“Those who
take the trouble to read the essays published in 1859
and 1860, will, I think,
do me the justice to admit that my zeal
to secure fair play
for Mr. Darwin did not drive me into the
position of a mere advocate;
and that, while doing justice to the
greatness of the argument,
I did not fail to indicate its weak
points. I have
never seen any reason for departing from the
position which I took
up in these two essays; and the assertion
which I sometimes meet
with nowadays that I have ‘recanted’ or
changed my opinions
about Mr. Darwin’s views is quite
unintelligible to me.
“As I have
said in the seventh essay, the fact of evolution is
to my mind sufficiently
evidenced by palaeontology; and I remain
of the opinion expressed
in the second, that until selective
breeding is definitely
proved to give rise to varieties infertile
with one another, the
logical foundation of the theory of natural
selection is quite incomplete.
We still remain very much in the
dark about the causes
of variation; the apparent inheritance of
acquired characters
in some cases; and the struggle for existence
within the organism,
which probably lies at the bottom of both
these phenomena.”—(1893,
Preface.)
Finally, when he was awarded the Darwin Medal of the Royal Society, on November 30, 1894, in the course of an address at the anniversary dinner of the Society, he said, as reported in the Times next day:
“I am as much convinced now as I was thirty-four years ago that the theory propounded by Mr. Darwin, I mean that which he propounded—not that which has been reported to be his by too many ill-instructed, both friends and foes—has never yet been shewn to be inconsistent with any positive observations, and if I may use a phrase which I know has been objected to, and which I use in a totally different sense from that in which it was first proposed by its first propounder, I do believe that on all grounds of pure science it ‘holds the field’ as the only hypothesis at present before us which has a sound scientific foundation.... I am sincerely of opinion that the views which were propounded by Mr.

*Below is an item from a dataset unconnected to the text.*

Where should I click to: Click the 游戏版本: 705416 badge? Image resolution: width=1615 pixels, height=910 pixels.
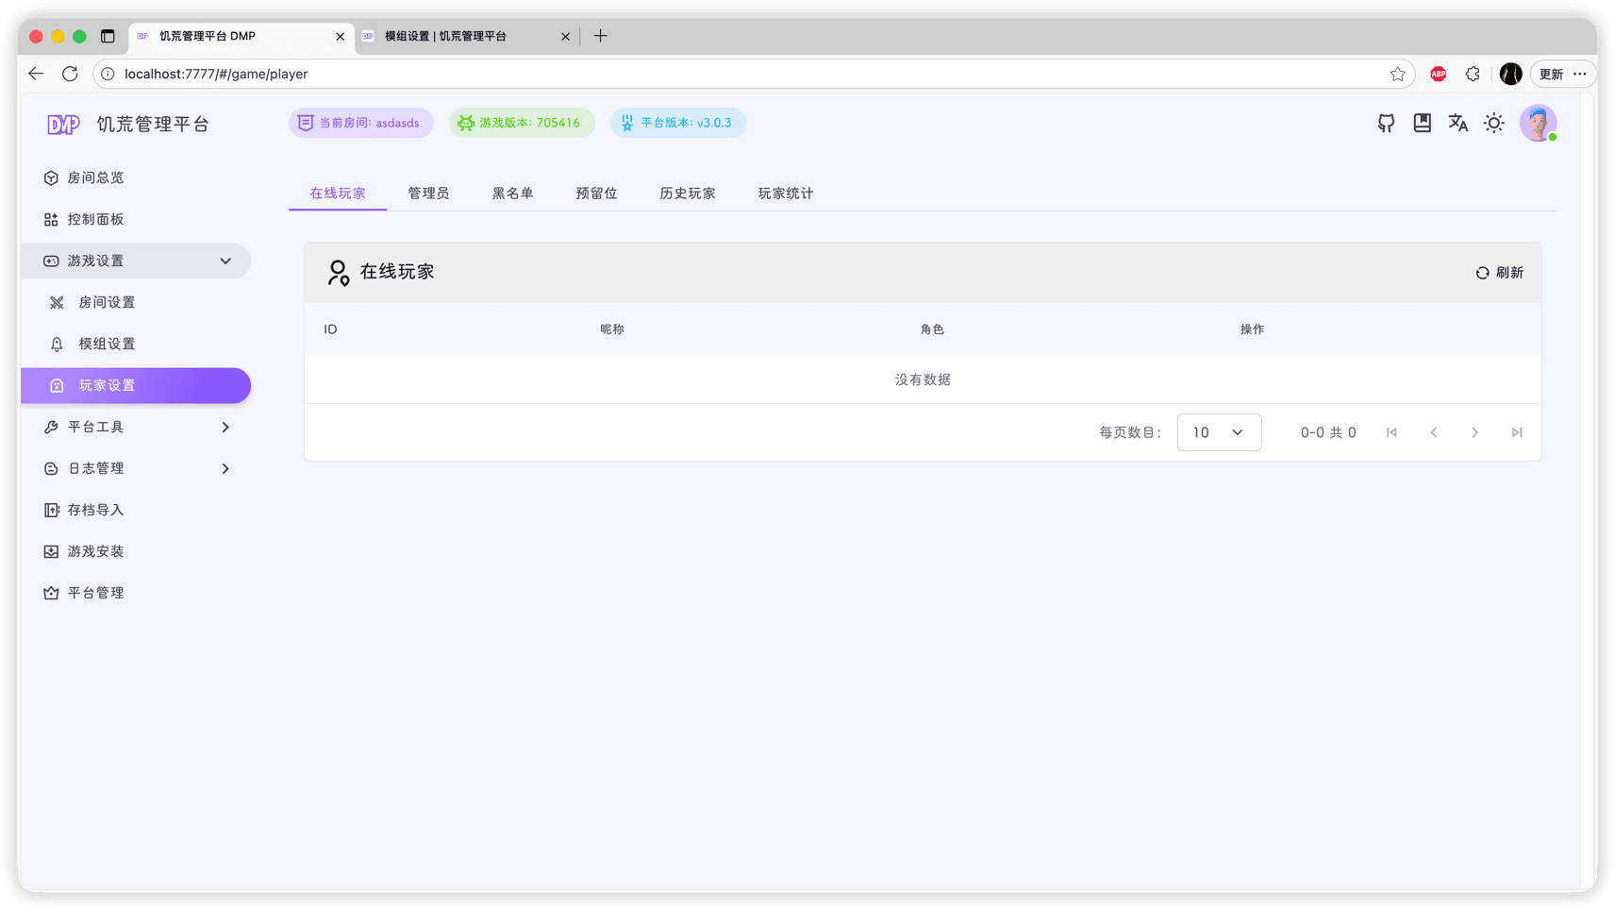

Darwin thirty-four years ago may be understood hereafter as constituting an epoch in the intellectual history of the human race. They will modify the whole system of our thought and opinion, our most intimate convictions. But I do not know, I do not think anybody knows, whether the particular views he held will be hereafter fortified by the experience of the ages which come after us.... Whether the particular form in which he has put before us the Darwinian doctrines may be such as to be destined to survive or not, is more, I venture to think, than anybody is capable at this present moment of saying.”
Further details of Huxley’s relation to natural selection may be gained from an interesting chapter in Professor Poulton’s volume on Charles Darwin (Cassell and Co., London, 1896).